WHAT TO PRODUCE. These entries must be printed again exactly as they are.

..............................

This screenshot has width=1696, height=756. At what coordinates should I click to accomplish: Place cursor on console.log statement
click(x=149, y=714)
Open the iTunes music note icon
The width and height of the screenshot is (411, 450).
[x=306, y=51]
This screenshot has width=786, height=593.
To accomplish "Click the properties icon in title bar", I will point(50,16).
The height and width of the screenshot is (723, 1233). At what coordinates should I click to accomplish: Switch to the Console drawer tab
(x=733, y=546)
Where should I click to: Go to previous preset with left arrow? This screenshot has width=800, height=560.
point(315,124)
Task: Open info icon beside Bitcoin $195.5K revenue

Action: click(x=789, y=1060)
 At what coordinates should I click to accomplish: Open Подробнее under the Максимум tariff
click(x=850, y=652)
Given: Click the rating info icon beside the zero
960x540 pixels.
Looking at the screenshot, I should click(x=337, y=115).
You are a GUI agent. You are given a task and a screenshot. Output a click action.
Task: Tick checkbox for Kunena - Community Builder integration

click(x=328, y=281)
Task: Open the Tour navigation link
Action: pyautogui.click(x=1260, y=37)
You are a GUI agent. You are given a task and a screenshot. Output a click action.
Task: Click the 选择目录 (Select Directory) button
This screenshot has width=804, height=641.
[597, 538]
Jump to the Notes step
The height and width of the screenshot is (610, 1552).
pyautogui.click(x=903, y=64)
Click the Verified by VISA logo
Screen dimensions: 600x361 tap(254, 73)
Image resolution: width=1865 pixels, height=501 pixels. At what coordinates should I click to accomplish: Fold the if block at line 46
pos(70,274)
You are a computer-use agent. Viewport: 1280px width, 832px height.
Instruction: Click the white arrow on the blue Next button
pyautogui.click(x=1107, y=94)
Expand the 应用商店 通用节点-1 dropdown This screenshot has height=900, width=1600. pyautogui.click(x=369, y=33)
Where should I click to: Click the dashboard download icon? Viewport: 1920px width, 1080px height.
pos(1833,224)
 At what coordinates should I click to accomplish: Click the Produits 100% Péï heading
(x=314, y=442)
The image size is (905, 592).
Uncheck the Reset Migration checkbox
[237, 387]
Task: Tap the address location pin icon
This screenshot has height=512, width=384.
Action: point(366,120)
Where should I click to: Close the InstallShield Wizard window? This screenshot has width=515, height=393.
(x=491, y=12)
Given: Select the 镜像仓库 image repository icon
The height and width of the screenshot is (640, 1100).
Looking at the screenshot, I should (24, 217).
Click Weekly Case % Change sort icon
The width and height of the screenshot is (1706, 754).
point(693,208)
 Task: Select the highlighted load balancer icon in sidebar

..............................

OUTPUT OF THE TASK.
This screenshot has width=1696, height=756. At what coordinates should I click to accomplish: Place cursor on console.log statement
click(x=149, y=714)
Open the iTunes music note icon
The width and height of the screenshot is (411, 450).
[x=306, y=51]
This screenshot has width=786, height=593.
To accomplish "Click the properties icon in title bar", I will point(50,16).
The height and width of the screenshot is (723, 1233). At what coordinates should I click to accomplish: Switch to the Console drawer tab
(x=733, y=546)
Where should I click to: Go to previous preset with left arrow? This screenshot has width=800, height=560.
point(315,124)
Task: Open info icon beside Bitcoin $195.5K revenue

Action: click(x=789, y=1060)
 At what coordinates should I click to accomplish: Open Подробнее under the Максимум tariff
click(x=850, y=652)
Given: Click the rating info icon beside the zero
960x540 pixels.
Looking at the screenshot, I should click(x=337, y=115).
You are a GUI agent. You are given a task and a screenshot. Output a click action.
Task: Tick checkbox for Kunena - Community Builder integration

click(x=328, y=281)
Task: Open the Tour navigation link
Action: pyautogui.click(x=1260, y=37)
You are a GUI agent. You are given a task and a screenshot. Output a click action.
Task: Click the 选择目录 (Select Directory) button
This screenshot has width=804, height=641.
[597, 538]
Jump to the Notes step
The height and width of the screenshot is (610, 1552).
pyautogui.click(x=903, y=64)
Click the Verified by VISA logo
Screen dimensions: 600x361 tap(254, 73)
Image resolution: width=1865 pixels, height=501 pixels. At what coordinates should I click to accomplish: Fold the if block at line 46
pos(70,274)
You are a computer-use agent. Viewport: 1280px width, 832px height.
Instruction: Click the white arrow on the blue Next button
pyautogui.click(x=1107, y=94)
Expand the 应用商店 通用节点-1 dropdown This screenshot has height=900, width=1600. pyautogui.click(x=369, y=33)
Where should I click to: Click the dashboard download icon? Viewport: 1920px width, 1080px height.
pos(1833,224)
 At what coordinates should I click to accomplish: Click the Produits 100% Péï heading
(x=314, y=442)
The image size is (905, 592).
Uncheck the Reset Migration checkbox
[237, 387]
Task: Tap the address location pin icon
This screenshot has height=512, width=384.
Action: point(366,120)
Where should I click to: Close the InstallShield Wizard window? This screenshot has width=515, height=393.
(x=491, y=12)
Given: Select the 镜像仓库 image repository icon
The height and width of the screenshot is (640, 1100).
Looking at the screenshot, I should (24, 217).
Click Weekly Case % Change sort icon
The width and height of the screenshot is (1706, 754).
point(693,208)
 Task: Select the highlighted load balancer icon in sidebar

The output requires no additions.